Le testament, à quoi ça sert ?

Le testament est un document écrit qui relate les biens dont dispose une personne et les noms de ceux à qui il compte les léguer après sa mort. Le testament ne prend effet qu’au décès de la personne qui l’a rédigé. L’acte de rédiger ses dernières volontés sur papier existe depuis la Grèce Antique, mais ne se nomme pas un « testament ». Ces écrits étaient réservés uniquement aux individus morts sans laisser d’héritiers directs.

Mais le testament a surtout fait irruption dans la vie occidentale lors des Croisades (1095-1291), L’un des premiers testaments restés célèbre est celui de Louis VIII (1187-1226) qui, malade au retour de sa croisade contre les albigeois, avait rédigé un testament dans lequel il confiait le gouvernement à sa femme. 

Le rôle du notaire

L’histoire du testament est intrinsèquement liée à celle du notariat. La présence de fonctionnaires dont le rôle s’apparentait à celui des notaires sur le territoire actuel de la France est attesté dès le troisième siècle, lors de la colonisation de la Gaule par les Romains. 
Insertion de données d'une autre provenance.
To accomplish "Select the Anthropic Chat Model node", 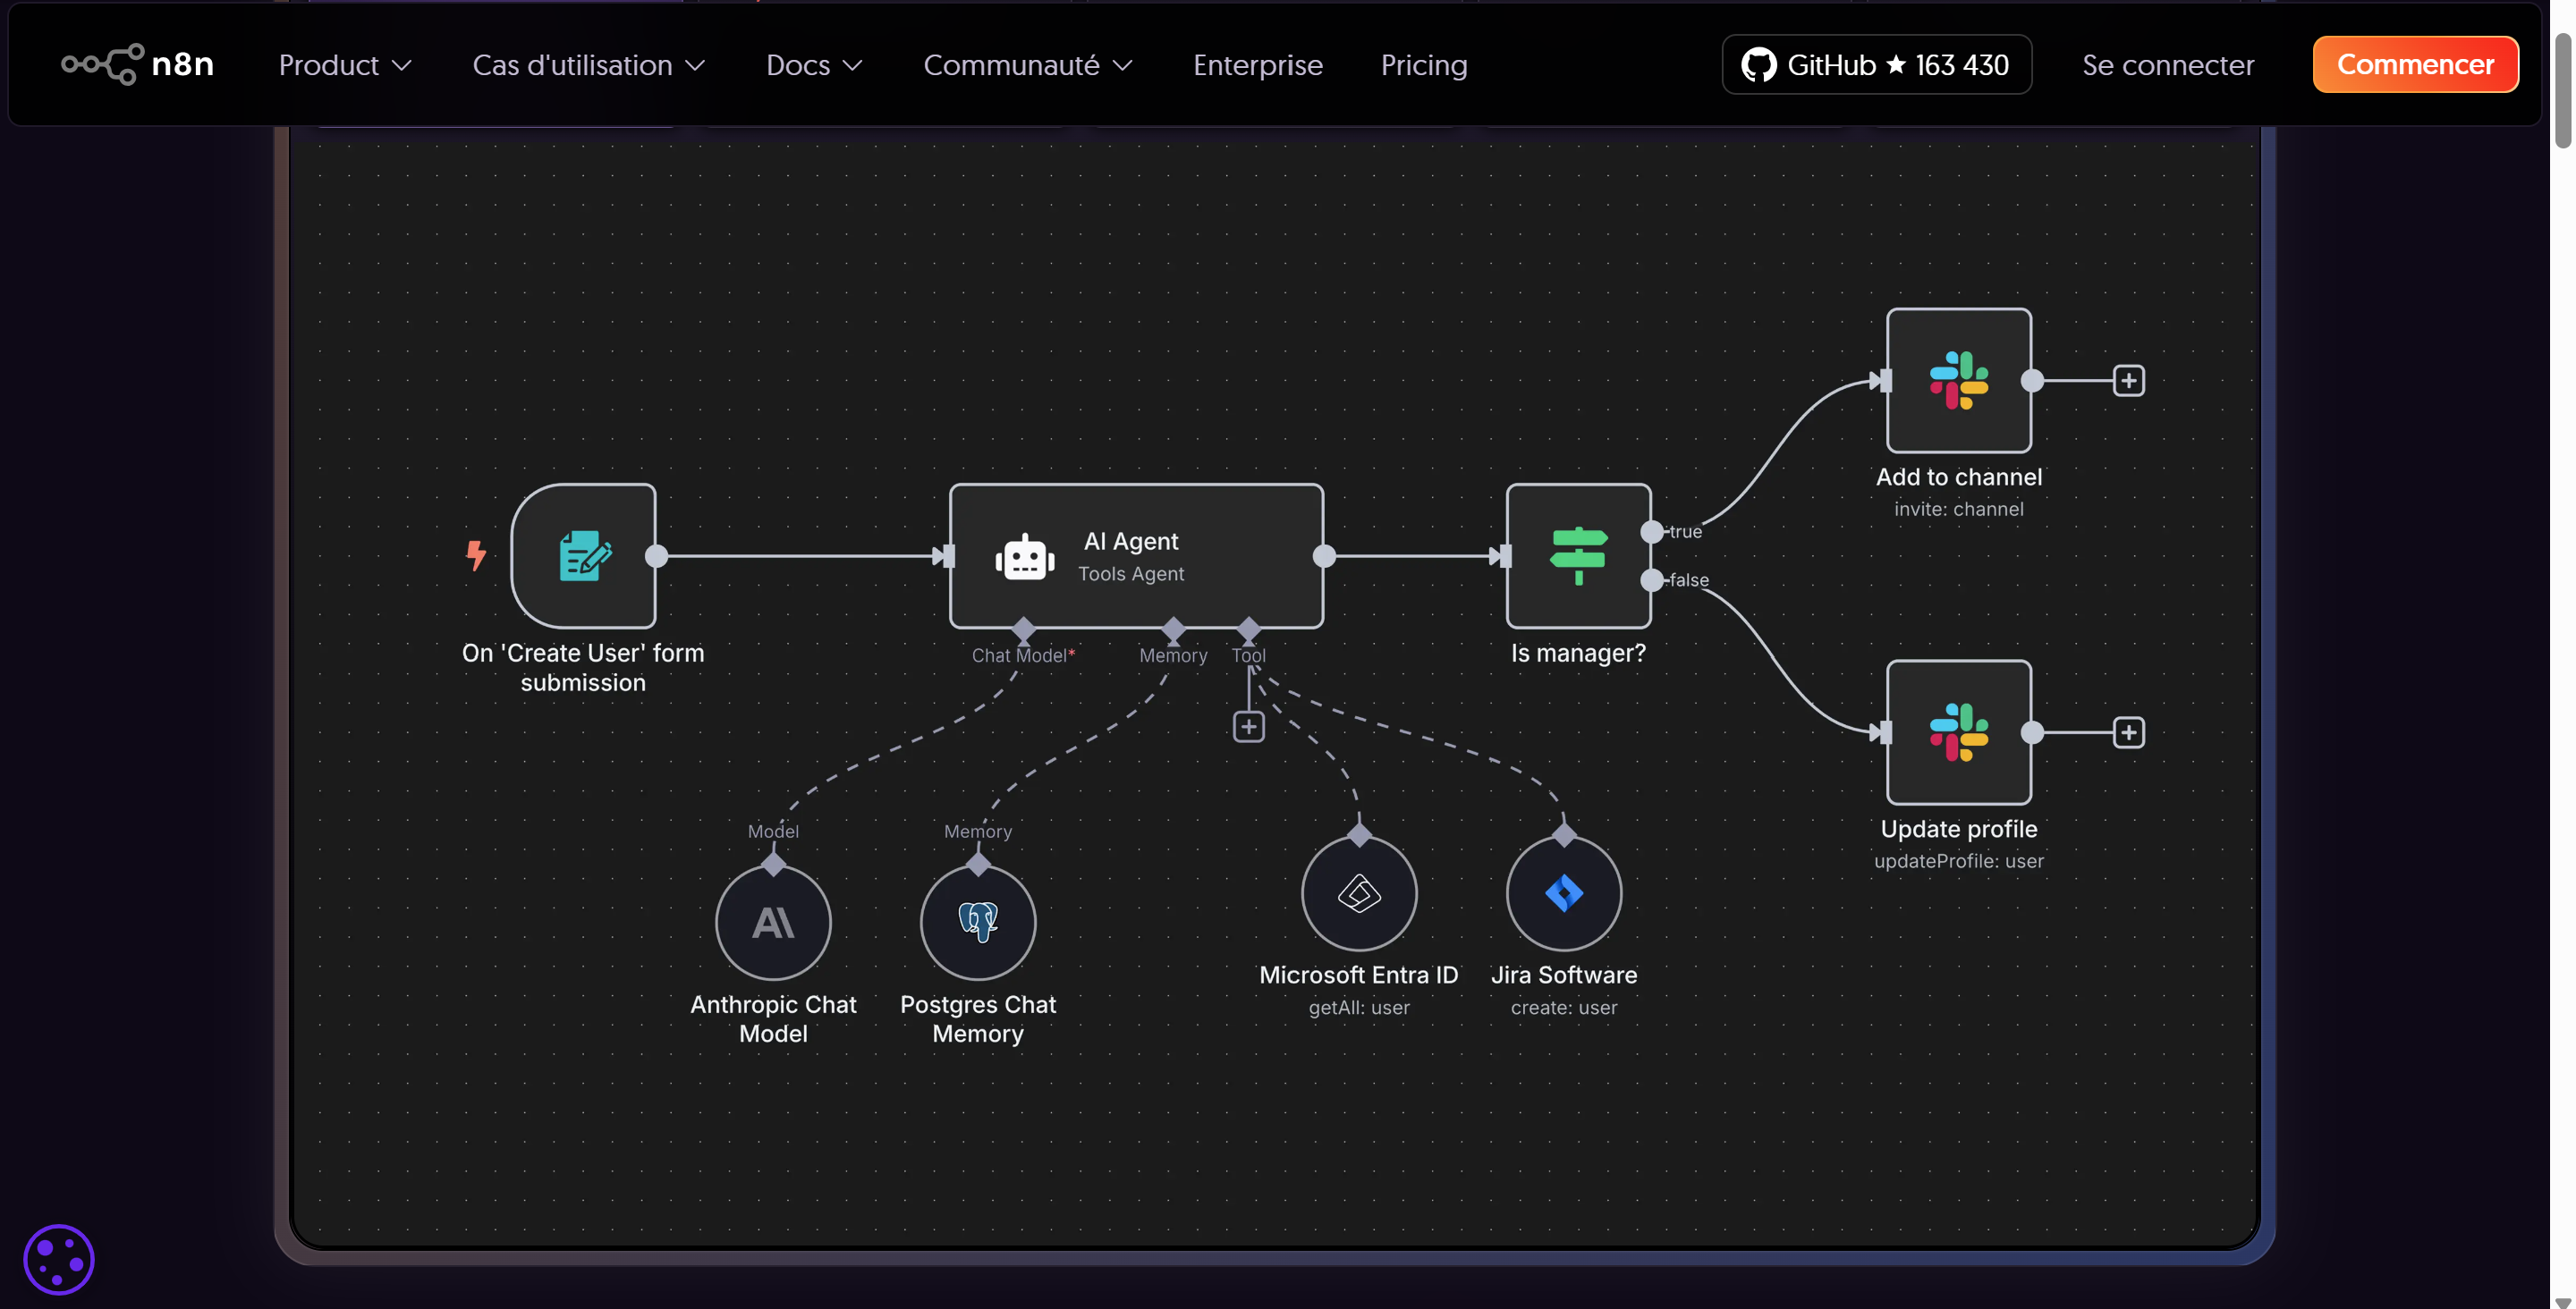I will (773, 922).
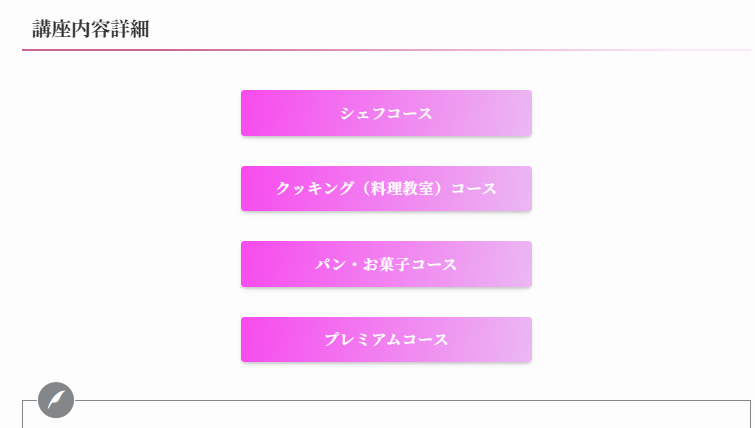Image resolution: width=755 pixels, height=428 pixels.
Task: Open the シェフコース button
Action: tap(386, 113)

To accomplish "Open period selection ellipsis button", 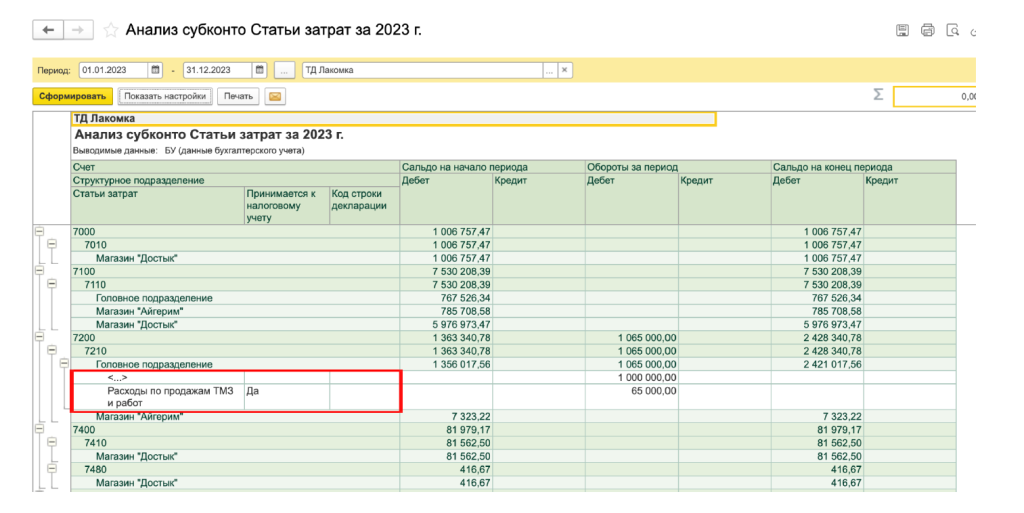I will (x=285, y=70).
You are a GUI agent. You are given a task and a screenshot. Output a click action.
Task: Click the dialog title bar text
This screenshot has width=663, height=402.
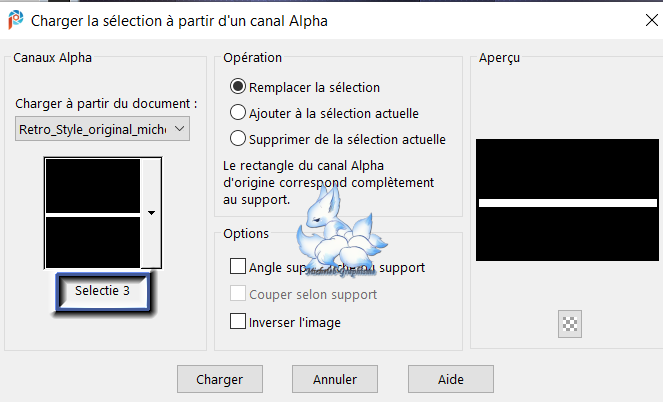[x=179, y=20]
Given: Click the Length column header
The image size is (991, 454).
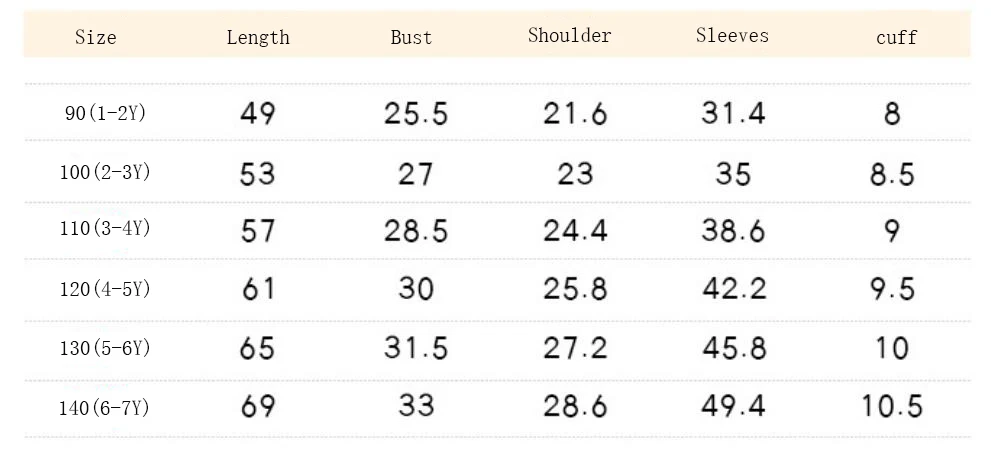Looking at the screenshot, I should [x=258, y=38].
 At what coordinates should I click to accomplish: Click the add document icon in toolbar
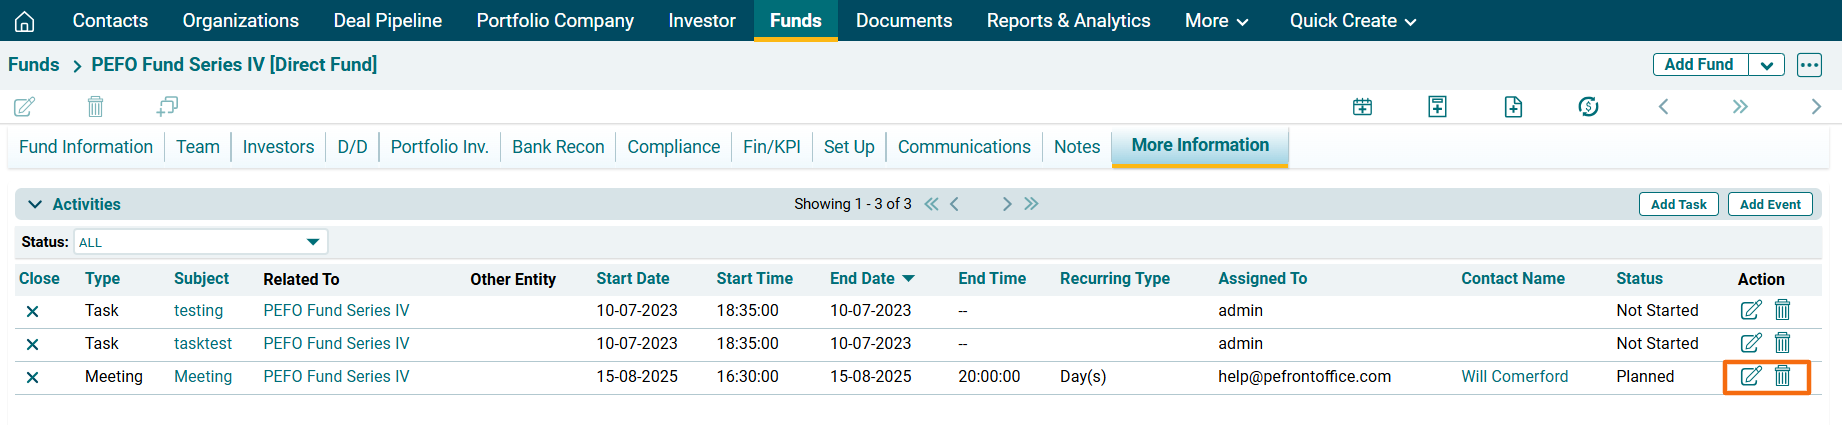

Le rôle des notaires est d’authentifier les contrats au nom de l’État. C’est au cours des Croisades que leur rôle devient prééminent, jusqu’à devenir un office royal au XIVe siècle, sous Philippe le Bel.

Le document que nous vous présentons ce mois-ci est remarquable par sa qualité. Non seulement de par la qualité de l’écriture, régulière et posée ; mais aussi par le soin apporté au décor de l’initiale. Il s’agit d’un motif régulier, remarquable par la symétrie anguleuse du motif, agrémenté de quelques feuillages en partie haute.

Le notaire Hilarius Meyger, attaché à la Chambre des contrats, ou plutôt son scribe, était donc aussi un esthète.